The terroir aspect is often overblown but does contribute. Far more often the issues is something like "milk is milk, right?" which just isn't true.



That seems like a clearer description of the problem. The issue isn’t so much where it comes from as how it’s made. Someone in the original place of origin could cut corners too.


The EU system is pretty weak, but it's the result of trade offs, like everything else.

You could be more strict, as France and Italy do for wines for example: italian wine can come with either an IGT label ("made in the right place") or a DOC one ("made in the right place in the right way") or a DOCG one ("made in the right place, the right way, and we actually checked the specific production").

The alternative is to have a local consortium certify the producers/products: parmigiano reggiano can only be labeled such if the local Consorzio checked it (all wheels are checked).

The PDO system ensures that there is no abuse cross-border (no polish "parmesan"), while the Consorzio guarantees the quality (no corners cut).

Worth saying that you can have great products with no label and made wherever, but the system exists to avoid someone capitalizing on the work of others.


The PDO approach impairs competition by making it impossible to legally refer to food with a name that people understand.

In the US we see similar complaints arise from time to time when various agencies declare that you may not name your product "oat milk" because milk is defined as cow milk that is fortified with vitamins A and D (skim milk that is not fortified, for instance, gets to be named "imitation skim milk" or "imitation milk product").

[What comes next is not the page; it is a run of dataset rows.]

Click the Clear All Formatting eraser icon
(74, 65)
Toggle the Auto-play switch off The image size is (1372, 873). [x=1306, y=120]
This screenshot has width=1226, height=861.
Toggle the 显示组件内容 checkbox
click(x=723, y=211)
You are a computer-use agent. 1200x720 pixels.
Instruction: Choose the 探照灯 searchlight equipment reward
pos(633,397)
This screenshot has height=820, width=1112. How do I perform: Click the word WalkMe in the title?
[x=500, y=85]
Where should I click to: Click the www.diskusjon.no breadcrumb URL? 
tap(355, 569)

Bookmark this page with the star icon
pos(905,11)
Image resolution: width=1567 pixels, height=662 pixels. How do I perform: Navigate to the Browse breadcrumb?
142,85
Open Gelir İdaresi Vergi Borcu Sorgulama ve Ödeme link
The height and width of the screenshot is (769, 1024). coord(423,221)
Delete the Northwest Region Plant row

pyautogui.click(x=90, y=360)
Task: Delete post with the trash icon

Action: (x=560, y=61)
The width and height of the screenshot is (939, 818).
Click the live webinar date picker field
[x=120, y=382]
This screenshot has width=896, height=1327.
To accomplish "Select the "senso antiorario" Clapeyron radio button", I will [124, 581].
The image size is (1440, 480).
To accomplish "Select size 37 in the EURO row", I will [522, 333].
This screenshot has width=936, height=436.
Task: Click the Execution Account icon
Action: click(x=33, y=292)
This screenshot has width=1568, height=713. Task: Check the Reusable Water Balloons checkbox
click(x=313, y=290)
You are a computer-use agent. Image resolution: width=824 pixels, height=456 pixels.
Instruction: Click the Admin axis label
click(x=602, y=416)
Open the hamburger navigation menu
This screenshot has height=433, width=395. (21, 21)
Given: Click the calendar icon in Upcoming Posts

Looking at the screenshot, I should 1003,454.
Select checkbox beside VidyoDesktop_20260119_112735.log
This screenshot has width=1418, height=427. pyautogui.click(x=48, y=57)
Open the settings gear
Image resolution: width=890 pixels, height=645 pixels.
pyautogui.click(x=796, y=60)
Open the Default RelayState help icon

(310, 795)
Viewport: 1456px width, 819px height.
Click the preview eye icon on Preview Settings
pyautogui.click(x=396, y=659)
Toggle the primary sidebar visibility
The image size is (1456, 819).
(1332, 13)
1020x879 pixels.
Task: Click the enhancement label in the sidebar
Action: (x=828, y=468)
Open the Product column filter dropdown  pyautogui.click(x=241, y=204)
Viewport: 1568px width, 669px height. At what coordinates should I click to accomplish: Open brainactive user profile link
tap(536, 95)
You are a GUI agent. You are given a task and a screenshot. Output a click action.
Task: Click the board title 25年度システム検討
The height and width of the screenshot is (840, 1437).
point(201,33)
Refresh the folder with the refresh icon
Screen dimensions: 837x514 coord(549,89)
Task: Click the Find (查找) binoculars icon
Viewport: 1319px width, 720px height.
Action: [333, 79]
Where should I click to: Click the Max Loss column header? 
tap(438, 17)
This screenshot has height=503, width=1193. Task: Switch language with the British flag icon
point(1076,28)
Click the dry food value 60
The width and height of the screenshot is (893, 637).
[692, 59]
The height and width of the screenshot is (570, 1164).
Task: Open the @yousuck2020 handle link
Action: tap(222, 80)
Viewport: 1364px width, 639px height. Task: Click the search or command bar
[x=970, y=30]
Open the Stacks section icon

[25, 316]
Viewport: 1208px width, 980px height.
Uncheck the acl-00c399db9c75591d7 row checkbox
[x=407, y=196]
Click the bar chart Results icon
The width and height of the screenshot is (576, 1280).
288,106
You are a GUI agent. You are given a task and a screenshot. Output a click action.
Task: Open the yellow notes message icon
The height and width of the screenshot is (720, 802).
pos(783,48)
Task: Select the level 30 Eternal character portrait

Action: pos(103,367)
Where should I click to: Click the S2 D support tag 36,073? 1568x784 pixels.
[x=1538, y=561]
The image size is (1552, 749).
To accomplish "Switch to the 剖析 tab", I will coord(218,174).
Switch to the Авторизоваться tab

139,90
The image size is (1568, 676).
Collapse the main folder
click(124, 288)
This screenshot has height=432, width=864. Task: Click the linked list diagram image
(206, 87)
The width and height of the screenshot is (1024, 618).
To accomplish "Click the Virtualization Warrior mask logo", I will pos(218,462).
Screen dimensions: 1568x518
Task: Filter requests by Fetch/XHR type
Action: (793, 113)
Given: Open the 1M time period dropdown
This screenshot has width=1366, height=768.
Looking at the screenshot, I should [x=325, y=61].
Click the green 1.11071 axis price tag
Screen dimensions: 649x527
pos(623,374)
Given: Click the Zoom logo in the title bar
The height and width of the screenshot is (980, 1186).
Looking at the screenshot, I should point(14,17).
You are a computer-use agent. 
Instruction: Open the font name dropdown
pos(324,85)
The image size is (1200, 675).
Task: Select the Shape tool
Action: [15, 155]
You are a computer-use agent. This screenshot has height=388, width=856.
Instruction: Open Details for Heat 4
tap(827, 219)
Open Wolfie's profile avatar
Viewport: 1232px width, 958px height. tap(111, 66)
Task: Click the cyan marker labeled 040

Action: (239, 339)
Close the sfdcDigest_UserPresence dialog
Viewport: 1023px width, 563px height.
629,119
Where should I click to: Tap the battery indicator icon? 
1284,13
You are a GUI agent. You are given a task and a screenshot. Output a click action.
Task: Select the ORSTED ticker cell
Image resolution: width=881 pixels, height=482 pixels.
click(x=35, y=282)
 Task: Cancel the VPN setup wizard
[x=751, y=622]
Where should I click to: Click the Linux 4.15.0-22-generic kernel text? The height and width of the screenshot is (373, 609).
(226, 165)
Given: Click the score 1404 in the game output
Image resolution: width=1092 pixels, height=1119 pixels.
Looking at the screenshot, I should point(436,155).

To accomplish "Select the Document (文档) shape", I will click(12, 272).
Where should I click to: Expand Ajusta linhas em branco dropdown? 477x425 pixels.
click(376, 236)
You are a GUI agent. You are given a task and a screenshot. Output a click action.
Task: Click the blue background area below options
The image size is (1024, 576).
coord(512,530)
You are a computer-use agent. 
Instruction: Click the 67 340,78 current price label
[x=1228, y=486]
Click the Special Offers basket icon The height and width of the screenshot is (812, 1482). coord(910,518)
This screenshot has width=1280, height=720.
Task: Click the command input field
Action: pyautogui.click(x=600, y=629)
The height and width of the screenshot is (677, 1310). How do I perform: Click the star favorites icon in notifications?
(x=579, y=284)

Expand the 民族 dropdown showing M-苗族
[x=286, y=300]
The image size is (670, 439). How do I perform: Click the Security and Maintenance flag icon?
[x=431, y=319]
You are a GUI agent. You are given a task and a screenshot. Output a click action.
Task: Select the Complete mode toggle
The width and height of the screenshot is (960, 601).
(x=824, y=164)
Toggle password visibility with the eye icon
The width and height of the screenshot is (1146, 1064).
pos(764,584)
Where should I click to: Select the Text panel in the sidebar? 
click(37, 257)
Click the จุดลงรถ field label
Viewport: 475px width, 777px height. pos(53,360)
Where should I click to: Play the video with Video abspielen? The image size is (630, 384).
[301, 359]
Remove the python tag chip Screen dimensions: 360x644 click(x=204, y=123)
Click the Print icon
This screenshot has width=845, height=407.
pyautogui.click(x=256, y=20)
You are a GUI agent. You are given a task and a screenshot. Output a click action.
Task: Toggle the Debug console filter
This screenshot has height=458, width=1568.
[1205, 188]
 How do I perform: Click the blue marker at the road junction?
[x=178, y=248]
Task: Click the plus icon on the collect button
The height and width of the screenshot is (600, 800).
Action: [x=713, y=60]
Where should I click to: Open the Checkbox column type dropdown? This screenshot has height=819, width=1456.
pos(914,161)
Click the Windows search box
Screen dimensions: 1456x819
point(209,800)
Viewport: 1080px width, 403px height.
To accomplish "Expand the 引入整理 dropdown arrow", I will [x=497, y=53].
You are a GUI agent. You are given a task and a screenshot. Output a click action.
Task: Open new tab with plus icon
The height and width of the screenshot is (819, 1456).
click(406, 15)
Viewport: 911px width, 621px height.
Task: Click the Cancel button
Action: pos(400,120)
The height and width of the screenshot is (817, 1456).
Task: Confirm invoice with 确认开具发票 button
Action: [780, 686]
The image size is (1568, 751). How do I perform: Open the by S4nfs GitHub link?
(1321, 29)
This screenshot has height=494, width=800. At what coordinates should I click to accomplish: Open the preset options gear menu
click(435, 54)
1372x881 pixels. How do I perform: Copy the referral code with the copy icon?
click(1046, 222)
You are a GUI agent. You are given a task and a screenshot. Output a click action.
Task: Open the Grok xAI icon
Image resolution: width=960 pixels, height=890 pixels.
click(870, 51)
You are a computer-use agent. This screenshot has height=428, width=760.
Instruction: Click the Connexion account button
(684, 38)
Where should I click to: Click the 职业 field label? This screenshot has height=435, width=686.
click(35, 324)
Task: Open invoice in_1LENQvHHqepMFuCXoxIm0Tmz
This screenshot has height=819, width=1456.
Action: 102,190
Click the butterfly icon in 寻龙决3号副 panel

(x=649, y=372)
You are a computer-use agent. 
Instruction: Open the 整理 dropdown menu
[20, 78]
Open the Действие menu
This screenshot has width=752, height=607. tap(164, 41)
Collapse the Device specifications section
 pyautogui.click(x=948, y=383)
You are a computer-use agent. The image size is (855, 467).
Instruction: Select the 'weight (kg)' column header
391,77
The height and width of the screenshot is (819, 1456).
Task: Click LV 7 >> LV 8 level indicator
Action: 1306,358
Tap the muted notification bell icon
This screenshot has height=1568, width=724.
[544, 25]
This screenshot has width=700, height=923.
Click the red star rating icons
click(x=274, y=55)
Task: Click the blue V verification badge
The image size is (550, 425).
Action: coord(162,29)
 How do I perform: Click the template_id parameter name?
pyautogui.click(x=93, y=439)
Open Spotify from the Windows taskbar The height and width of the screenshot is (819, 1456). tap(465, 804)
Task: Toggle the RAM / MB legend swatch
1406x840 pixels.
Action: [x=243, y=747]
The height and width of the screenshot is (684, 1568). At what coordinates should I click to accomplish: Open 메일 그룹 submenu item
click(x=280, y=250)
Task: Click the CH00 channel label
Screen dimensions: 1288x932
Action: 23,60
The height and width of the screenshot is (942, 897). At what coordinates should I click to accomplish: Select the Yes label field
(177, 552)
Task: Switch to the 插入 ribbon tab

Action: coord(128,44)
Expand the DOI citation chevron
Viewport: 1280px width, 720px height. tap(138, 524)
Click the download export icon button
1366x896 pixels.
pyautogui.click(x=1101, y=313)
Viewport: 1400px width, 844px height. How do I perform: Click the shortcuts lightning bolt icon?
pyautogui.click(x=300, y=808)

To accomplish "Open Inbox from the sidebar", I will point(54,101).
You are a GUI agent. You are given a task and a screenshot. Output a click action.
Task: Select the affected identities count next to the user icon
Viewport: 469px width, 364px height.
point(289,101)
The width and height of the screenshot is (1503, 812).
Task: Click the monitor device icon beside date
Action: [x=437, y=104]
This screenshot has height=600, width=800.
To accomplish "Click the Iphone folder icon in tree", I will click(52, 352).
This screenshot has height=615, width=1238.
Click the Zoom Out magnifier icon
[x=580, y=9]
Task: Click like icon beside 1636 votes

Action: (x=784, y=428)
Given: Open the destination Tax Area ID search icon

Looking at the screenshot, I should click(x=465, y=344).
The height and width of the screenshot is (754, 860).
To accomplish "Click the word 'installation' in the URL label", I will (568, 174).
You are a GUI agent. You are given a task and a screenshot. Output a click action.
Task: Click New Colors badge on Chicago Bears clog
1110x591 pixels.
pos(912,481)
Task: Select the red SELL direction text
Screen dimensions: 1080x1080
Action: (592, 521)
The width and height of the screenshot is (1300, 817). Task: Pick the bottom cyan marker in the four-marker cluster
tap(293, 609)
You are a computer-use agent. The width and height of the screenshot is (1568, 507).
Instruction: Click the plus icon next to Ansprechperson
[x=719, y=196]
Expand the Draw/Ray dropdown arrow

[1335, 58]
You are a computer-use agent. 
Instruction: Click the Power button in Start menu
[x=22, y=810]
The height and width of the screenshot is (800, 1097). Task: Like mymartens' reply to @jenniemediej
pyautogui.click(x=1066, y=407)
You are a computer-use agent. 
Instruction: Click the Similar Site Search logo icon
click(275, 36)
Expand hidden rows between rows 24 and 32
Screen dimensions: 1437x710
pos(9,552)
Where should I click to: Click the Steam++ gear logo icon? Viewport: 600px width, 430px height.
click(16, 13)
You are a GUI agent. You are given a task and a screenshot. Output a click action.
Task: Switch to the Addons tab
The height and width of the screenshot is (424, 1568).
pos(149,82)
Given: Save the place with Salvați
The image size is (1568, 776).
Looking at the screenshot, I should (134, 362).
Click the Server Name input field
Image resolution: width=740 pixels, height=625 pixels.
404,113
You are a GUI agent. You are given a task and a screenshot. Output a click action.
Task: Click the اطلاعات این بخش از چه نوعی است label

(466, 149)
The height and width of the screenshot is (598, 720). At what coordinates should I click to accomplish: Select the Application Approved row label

Similar complaints abound around labeling meat substitutes as "burgers" (Tofurky had to sue the state of Louisiana over this one). French wine regulators have even sent sternly worded letters to the maker of "Cat Wine," an artificially colored liquid catnip product sold in novelty bottles (they objected to "purrsecco", I believe it was?)

There is something real all these product-identity labels are protecting — it's just that over 80% what they're protecting is some producer's grasp on the market; actual customer benefit is a distant second.


> The PDO approach impairs competition by making it impossible to legally refer to food with a name that people understand.

No, because the name of the food implies a tradition and a terroir, which copies wouldn't have. If you say you're selling "parmesan" while actually doing some chemical thing that tastes like it and has the same texture, people will imagine wheel of cheese, Italia, which in that case will be wrong.


Burn tradition :)


> Someone in the original place of origin could cut corners too.

This is often part of the domain control also though, and producers are audited to avoid it. But there is a real range and this also depends on the product, heavily.